Start by Rinsing and Soaking
There are a couple of different ways you can cook white rice: in a pot on your stovetop, or in a rice cooker. Whichever method you choose, you should always start out by rinsing your rice. Why? There are a couple of reasons. You want to get rid of loose starch; unless you are specifically cooking short-grain rice (which is a complicated process), you don’t want your rice to be sticky. Secondly, you want to get rid of any talc which may have been used in the milling process. This is a common procedure with imported rice.

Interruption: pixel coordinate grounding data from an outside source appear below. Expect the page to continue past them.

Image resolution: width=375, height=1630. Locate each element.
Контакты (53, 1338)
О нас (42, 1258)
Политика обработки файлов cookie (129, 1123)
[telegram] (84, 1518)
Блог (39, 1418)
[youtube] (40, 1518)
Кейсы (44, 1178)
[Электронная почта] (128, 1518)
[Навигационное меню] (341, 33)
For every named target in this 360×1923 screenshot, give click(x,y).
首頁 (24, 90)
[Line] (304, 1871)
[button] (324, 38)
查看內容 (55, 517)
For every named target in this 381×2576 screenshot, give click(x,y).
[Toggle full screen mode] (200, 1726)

Next, you want to soak your rice. This will make the grains stronger, so they are less likely to break. It can also extend the length of the grains. Once you have soaked your rice for about half an hour, pour it through a colander and drain the water out. Be thorough about this, or you will wind up using more water than you intended when you are cooking, which could lead to unpredictable results.
Method #1: Stovetop
There are many ways you can cook white rice, but let’s go with one of the simplest around. It is called the absorption method. Simply put, you are going to cook your rice on a stovetop with a certain amount of water in the saucepan. As the rice cooks, it will soak up the water. Since you will put in just the right amount, all the water will be absorbed directly into the grains by the time the cooking is completed. A lid on top will trap the steam, which will complete the cooking process.

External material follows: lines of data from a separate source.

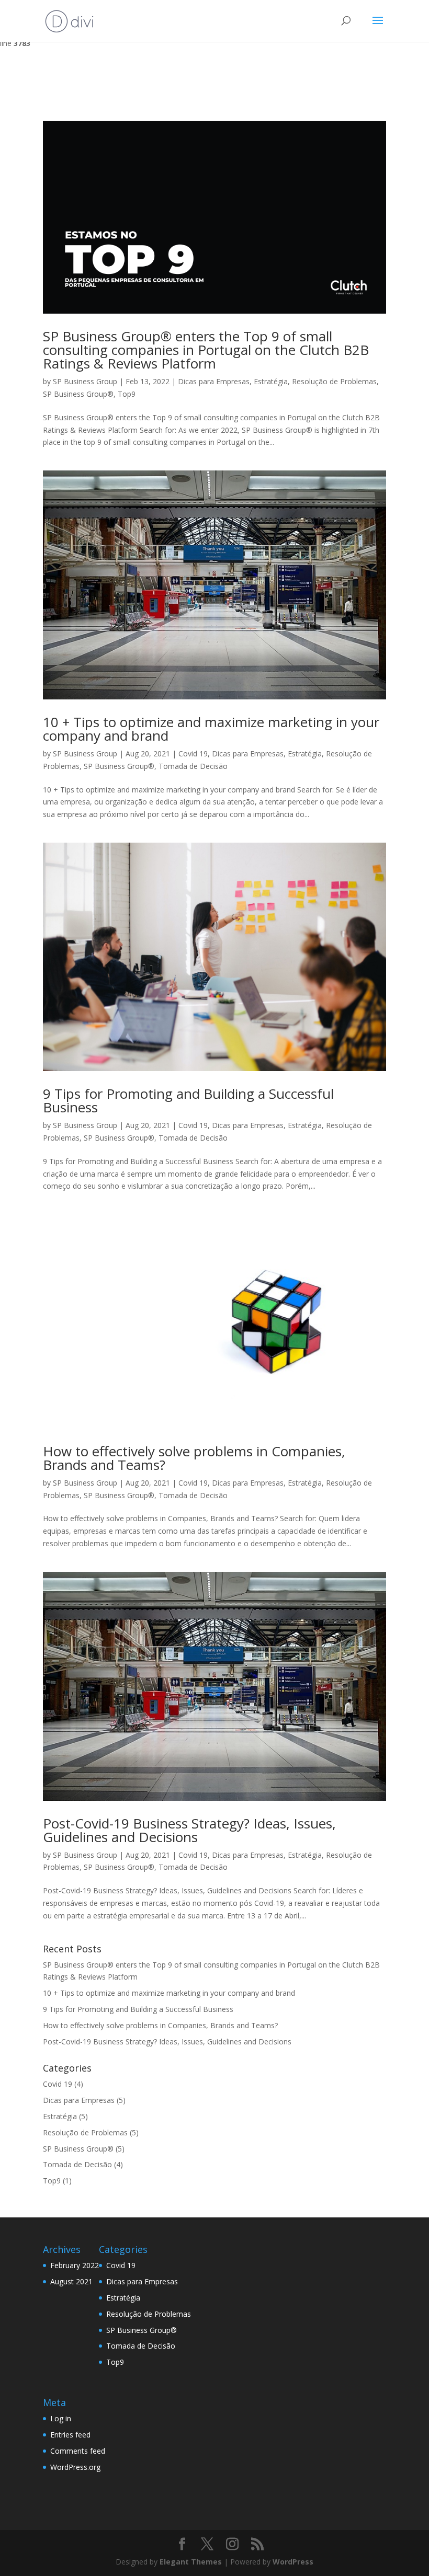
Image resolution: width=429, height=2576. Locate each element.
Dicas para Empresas (214, 381)
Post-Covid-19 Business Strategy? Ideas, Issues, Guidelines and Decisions (189, 1830)
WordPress (293, 2562)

How much water do you use? For every cup of long-grain white rice, you want to use around 1 ½ to 1 ¾ cups of water. The exact amount depends on a number of factors, including the type of rice you are using and the results you are aiming for. The less water you use, the firmer your rice will be. Using more water will result in softer rice. If you are cooking brown rice, you need more water than you do if you are cooking white rice. Short-grain rice requires less water than long-grain rice.

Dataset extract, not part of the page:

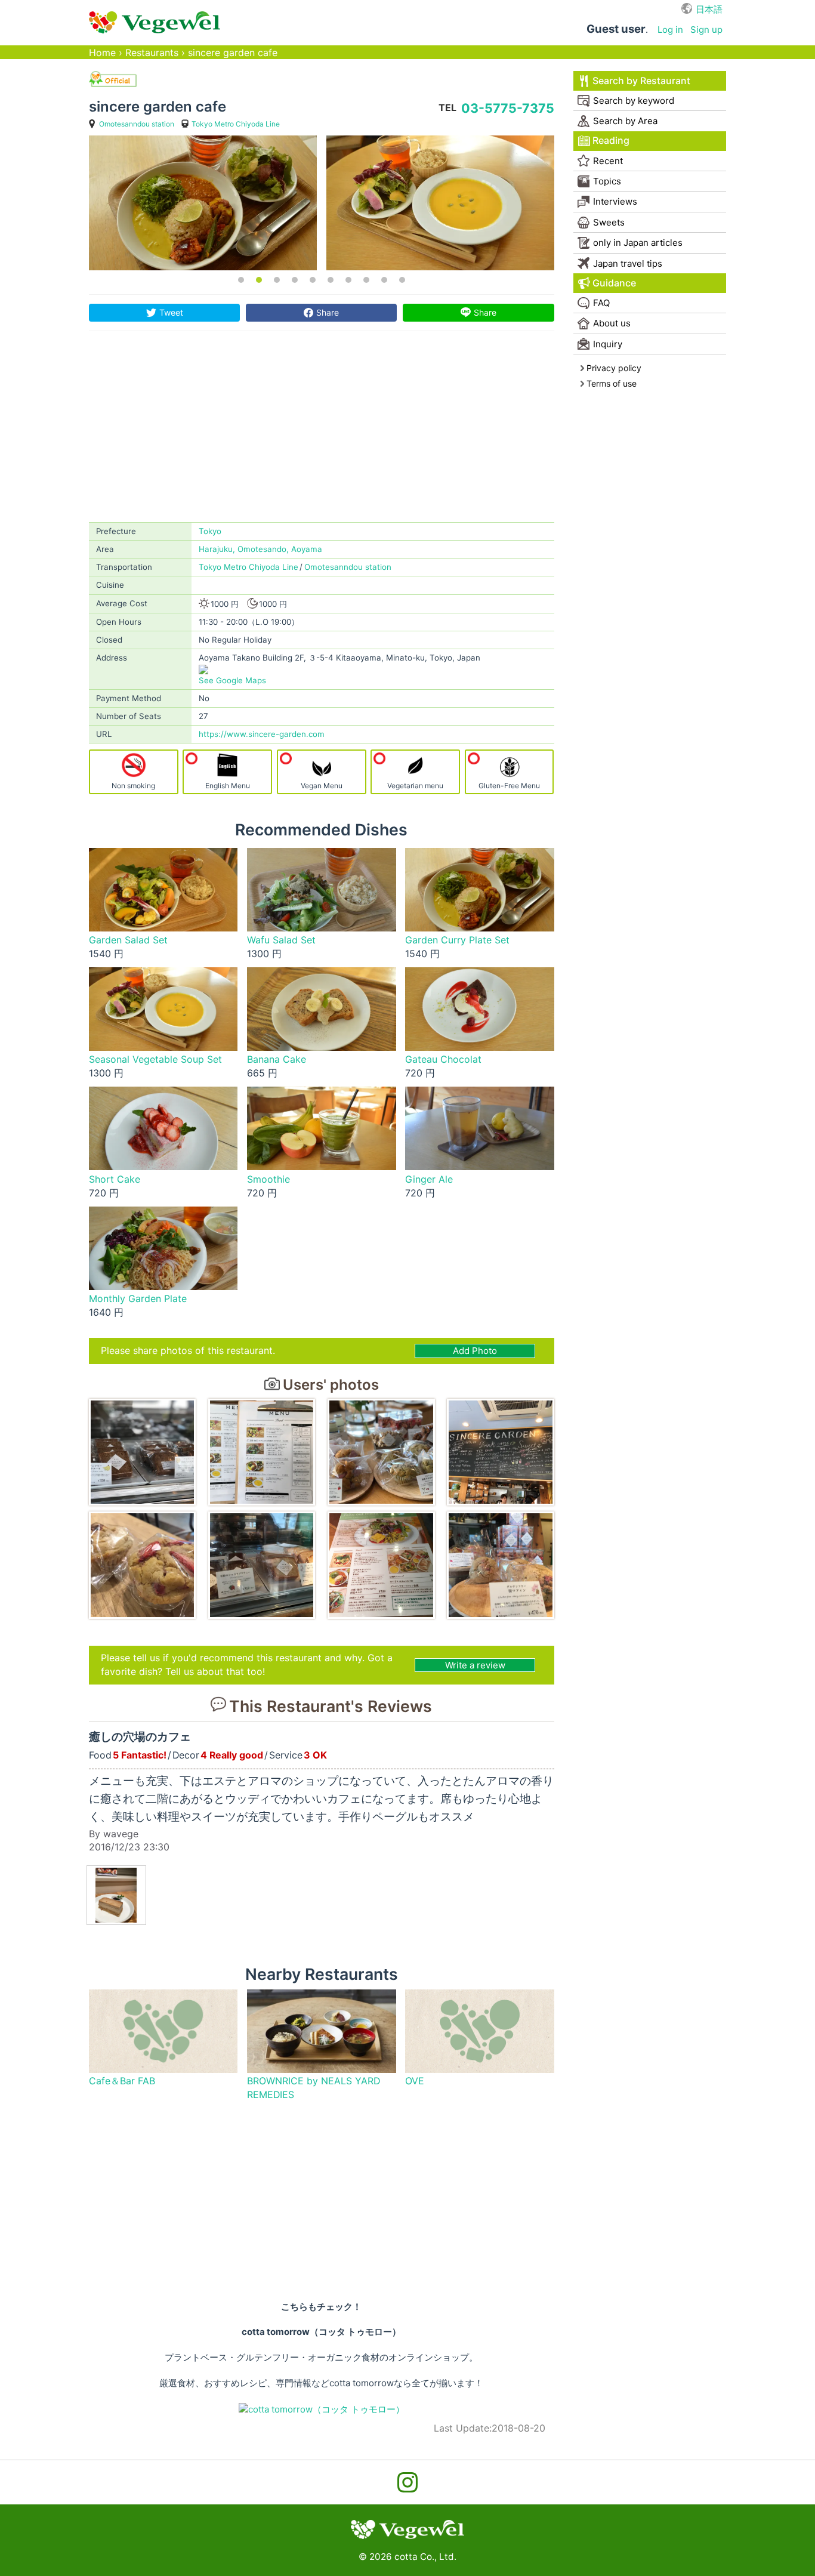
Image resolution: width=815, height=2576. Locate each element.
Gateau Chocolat (443, 1059)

It is essential that the lid of your saucepan fits properly! If it is not snug enough, steam will escape, and the cooking process may not completely. This is often the reason for undercooked rice when you think you have done everything else right.
Here is a quick and simple recipe: Combine one cup of white rice with 1 ¾ cup water, and add a small amount of salt and olive oil. Bring the mixture to a boil on high on your stovetop, then drop it down to a simmer and put the lid on. Continue to cook on a simmer until the water has all been absorbed. You can lift the lid to check the tenderness of the rice, but if it is not done, be sure to put it back quickly. It should take about 12 minutes for the cooking to be complete. Then pull the pot off the heat and leave it covered for another 5 minutes before you serve. Doing this will allow the heat to continue to distribute inside. This will prevent a layer of dry, fluffy rice on top of moist, breakable rice. You will get a much more even consistency. You may need up to 30 minutes of waiting before you get the uniformity you desire. Fluff it up and serve.
Method #2: Rice Cooker
Rice cookers are great because all you have to do is drop your ingredients in and walk away. You can use the exact same ratios discussed above: put in around 1 ¾ cups of water for every cup of white rice. Read the instructions that came with your rice cooker, but most will recommend you use cold water. Add a little salt and olive oil if you want. At that point, cooking your rice is as simple as pushing a button and walking away. You may want to take the extra step first of pushing any rice grains you find on the sides of the cooker under the water level with a wooden spoon. That way they will not burn and stick to the sides.
Rice cookers are programmed to stop cooking once their internal temperatures exceed the boiling point of water. This means that all the water has been vaporized. Once your rice is finished cooking, the rice cooker will beep or the switch will click, and it will automatically turn itself from the “cook’ setting to the “warm” setting. This will keep your rice warm for you until you are ready to unplug it and eat. Once again, be sure to wait for around 5-30 minutes before you take off the lid. This will once again help to ensure uniformly cooked rice with a consistent texture. It may also reduce rice sticking to the pot. Then fluff it up and serve, just as you would if you cooked your rice on the stovetop.
Rice cookers are exactly what most local cooks favor in areas where rice is a main dietary staple. It is hard to beat a rice cooker for ease of use, and most of them offer a range of other cooking functions as well. You can buy one for $25-$250; it is a low-cost investment that will provide you with perfect fluffy white rice for years!